What exactly module in D means?

Philippe Sigaud via Digitalmars-d-learn digitalmars-d-learn at puremagic.com
Sun Jul 6 01:55:45 PDT 2014


On Sat, Jul 5, 2014 at 6:35 PM, Andre Tampubolon via
Digitalmars-d-learn <digitalmars-d-learn at puremagic.com> wrote:
> I've been reading the newsgroup for a while, and it seems that one of the
> reason folks like D is because it supports module.
>
> My question is: what does module mean?
> A quick google pointed my this page: http://dlang.org/module.html.
> Still cannot understand it, though :)
>
> How does it differ from the old C's #include?

Well, module are 'more first-class' in D than in C. By this, I mean
that they have an identity: a name, members, symbols. You can see them
as a enormous struct/class. You can use introspection to obtain the
symbols defined in a module, query their types, etc. Heck, in some
cases, module names can even by used as arguments for templates.

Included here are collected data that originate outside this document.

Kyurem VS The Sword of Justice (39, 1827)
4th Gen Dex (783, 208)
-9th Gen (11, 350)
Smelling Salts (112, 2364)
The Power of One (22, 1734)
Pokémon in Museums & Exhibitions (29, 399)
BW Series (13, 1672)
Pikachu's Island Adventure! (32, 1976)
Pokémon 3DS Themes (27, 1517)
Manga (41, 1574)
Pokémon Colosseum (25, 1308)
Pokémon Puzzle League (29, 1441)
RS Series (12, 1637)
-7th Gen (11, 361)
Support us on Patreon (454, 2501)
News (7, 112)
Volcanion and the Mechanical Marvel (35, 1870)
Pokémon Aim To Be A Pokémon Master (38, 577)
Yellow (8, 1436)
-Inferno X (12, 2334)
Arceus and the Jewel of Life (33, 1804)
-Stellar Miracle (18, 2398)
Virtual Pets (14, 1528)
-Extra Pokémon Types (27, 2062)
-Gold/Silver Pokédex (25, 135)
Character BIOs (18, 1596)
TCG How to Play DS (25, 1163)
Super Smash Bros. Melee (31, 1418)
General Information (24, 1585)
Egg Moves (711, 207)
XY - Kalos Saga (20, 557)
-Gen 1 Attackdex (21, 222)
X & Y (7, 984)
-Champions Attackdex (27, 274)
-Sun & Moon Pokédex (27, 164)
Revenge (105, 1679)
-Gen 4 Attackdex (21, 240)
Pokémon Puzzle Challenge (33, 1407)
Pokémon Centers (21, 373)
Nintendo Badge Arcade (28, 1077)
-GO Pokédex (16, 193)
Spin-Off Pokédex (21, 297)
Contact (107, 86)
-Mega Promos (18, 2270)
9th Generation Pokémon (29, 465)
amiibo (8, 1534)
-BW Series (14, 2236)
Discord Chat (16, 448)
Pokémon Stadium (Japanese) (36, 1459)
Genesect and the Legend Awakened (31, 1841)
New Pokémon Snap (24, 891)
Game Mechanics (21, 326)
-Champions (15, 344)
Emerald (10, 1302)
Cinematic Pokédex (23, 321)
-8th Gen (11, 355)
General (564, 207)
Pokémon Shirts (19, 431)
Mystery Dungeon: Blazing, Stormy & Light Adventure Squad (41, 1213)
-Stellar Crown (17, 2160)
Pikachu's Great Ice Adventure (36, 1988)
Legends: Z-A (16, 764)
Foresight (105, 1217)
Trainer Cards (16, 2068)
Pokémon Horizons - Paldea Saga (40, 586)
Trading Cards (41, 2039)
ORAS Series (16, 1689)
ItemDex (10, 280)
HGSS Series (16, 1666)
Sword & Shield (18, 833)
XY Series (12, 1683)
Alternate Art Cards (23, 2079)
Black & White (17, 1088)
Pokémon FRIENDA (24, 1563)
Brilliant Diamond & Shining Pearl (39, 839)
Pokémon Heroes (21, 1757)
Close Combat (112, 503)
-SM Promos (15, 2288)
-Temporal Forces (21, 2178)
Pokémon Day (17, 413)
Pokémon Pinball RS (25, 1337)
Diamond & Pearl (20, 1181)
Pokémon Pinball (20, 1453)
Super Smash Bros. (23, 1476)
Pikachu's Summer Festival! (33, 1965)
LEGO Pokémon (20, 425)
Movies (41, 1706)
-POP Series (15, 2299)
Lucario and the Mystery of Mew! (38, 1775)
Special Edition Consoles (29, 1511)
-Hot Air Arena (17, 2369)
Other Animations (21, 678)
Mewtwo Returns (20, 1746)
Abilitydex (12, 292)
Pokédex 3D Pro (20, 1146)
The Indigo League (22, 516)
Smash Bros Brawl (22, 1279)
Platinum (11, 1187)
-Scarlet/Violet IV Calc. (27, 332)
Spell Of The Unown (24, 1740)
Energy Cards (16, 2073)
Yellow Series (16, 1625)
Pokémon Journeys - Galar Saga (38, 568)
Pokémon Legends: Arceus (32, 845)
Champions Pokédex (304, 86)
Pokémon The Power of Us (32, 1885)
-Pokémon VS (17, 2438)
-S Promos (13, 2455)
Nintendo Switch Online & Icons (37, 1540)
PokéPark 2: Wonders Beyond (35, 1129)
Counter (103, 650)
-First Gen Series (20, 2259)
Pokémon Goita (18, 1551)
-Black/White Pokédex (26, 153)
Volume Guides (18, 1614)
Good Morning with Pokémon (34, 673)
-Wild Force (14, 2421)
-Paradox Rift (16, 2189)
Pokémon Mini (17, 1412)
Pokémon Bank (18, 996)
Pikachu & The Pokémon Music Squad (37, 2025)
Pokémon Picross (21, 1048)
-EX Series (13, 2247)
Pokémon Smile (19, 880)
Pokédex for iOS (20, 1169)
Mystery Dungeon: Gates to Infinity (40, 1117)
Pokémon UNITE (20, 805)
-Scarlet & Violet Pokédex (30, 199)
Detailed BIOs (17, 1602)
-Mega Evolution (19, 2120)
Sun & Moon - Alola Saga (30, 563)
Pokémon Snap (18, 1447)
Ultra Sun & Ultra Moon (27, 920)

As others said, a D module is a unit of encapsulation: inside a
module, functions, structs and classes can freely call one other and
access their internal fields. Outside the module, only what's not
private is visible. Thus, you can create complex, interdependent
structures inside your module, but export only some parts for public
access. This way, you control a module 'interface', its external
frontier.

Importing a module in D means the public symbols defined in the module
become accessible in the importer. There is no need to import all
visible symbols in your current scope: you can restrict your import to
only one or two symbols, rename them, etc. That's much more powerful
than C when it comes to name clashes.

Different 'downstream' modules can import the same 'upstream' module,
and choose to import different symbols. No need to do a big 'import
everything in the current scope'.

symbols names are also defined on a per-module basis: two different
modules can have members with a similar name, without clash: just
prefix the names with the module name to differentiate them (or rename
one while importing).

Also, `import foo;` is a statement, you can put it everywhere a
statement is legit. That's a recent addition (ie, 1-2 year?), that
Andrei likes to call 'Turtles all the way down' and is quickly
becoming a D idiom: import a symbol near its use place: inside a
function, a method, even inside an if branch: that avoid scope
pollution and nicely documents where a symbol is necessary.